Not necessarily "powerbuilding" as I've seen it called, but perhaps a bit more volume than necessary on some stuff with a fair amount of overlap close together -
20 sets for chest, that's a LOT of chest work for a natural lifter to require for doing 8 reps/set. Especially with hitting dips the next day, that's going to be hitting chest again, not to mention your triceps should be pretty well done for after so many chest exercises only a day earlier. If you have an incredible recovery that allows it and you feel good, that may be okay, but I've never been able to hit anywhere near that volume for chest and be doing optimal workouts. Same for shoulders, that's a massive volume of work there for such a small muscle group. Conversely, you have so little volume for upper back and lower body work, when those muscle groups can handle a much greater workload overall and are usually prone to being the groups that need more work than the smaller ones. I know your situation has an impact on what you do for lower body in particular, but if you keep the weight a bit lower to avoid too much strain, you should find that you'll be able to up the lower body volume and may find that by increasing the intensity in the upper body, you won't have a need to do so much work for chest, shoulders and arms. Speaking of which, chins shouldn't be an arm-focused movement - yes, biceps do come into play, but you shouldn't be using them as the prime movers to complete the full ROM, though chins typically make the biceps a bit more sore than pull-ups do.

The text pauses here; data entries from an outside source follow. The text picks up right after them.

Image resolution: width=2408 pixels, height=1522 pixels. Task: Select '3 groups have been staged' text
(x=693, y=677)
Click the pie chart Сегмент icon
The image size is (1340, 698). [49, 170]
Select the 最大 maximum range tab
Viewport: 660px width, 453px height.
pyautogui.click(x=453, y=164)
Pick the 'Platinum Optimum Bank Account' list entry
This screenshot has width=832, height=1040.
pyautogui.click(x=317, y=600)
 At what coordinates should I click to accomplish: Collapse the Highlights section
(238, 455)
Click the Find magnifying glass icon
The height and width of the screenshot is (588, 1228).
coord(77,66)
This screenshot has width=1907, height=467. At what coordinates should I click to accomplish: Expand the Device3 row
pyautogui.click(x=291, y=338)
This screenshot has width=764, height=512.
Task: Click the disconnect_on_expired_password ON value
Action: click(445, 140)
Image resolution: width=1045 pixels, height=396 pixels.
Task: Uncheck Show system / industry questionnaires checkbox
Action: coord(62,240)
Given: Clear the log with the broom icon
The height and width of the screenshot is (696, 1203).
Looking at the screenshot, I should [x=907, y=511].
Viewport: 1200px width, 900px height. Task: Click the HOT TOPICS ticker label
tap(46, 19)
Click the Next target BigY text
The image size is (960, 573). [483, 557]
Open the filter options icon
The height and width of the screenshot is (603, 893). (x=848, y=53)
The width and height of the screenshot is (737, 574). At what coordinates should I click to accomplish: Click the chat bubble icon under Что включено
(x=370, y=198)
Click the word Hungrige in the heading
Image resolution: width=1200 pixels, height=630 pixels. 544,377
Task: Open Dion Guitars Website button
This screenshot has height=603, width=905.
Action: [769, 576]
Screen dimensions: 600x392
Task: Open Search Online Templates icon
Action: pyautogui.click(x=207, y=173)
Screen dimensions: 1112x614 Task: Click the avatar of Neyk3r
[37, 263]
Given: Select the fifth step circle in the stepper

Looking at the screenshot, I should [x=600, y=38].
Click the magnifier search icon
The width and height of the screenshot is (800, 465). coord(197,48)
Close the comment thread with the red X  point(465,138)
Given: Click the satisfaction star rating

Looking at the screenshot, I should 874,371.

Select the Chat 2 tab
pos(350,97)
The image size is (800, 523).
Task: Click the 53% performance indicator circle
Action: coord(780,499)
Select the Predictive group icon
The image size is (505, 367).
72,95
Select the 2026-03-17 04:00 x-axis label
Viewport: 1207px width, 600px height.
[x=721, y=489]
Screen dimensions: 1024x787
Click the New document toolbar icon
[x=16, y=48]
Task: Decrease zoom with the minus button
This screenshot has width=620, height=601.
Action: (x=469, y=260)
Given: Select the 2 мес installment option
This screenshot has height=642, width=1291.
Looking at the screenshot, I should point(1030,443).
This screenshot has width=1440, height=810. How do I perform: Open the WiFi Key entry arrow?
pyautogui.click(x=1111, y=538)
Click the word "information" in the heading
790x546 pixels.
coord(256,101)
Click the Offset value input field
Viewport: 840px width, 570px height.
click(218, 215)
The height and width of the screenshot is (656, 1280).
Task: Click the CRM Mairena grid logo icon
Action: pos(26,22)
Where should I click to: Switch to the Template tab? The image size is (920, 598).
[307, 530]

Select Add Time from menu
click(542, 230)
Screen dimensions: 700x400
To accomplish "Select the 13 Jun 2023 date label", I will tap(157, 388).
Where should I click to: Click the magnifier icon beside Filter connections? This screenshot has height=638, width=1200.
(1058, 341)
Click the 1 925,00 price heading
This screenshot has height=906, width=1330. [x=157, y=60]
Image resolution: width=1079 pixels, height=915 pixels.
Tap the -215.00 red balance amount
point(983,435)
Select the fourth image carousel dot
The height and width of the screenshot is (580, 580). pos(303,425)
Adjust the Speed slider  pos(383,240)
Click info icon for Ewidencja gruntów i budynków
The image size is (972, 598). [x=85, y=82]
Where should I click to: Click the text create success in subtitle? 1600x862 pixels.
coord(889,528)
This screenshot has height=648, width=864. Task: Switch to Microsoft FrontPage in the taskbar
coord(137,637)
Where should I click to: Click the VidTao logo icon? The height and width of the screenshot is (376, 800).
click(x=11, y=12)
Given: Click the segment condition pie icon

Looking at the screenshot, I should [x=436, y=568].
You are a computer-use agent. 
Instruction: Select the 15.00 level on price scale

The way my body is, if I go all-out to failure or even near failure on 6-10 sets of work for chest or shoulders (and even less for arms), there's not much left in the tank except for some light endurance-type high rep sets after that. And again, natural trainers rarely have a need for massive volume for chest, shoulders and arms unless they've been training a VERY long time or have exceptional recovery abilities beyond the norm, so I'd question whether you need to get that much in for some of the upper body stuff and consider putting a few more sets in for the lower body work instead.
Just some thoughts, I know everyone's different, but it still seems like a lot of volume for some days with overlap that might not allow for the best recovery!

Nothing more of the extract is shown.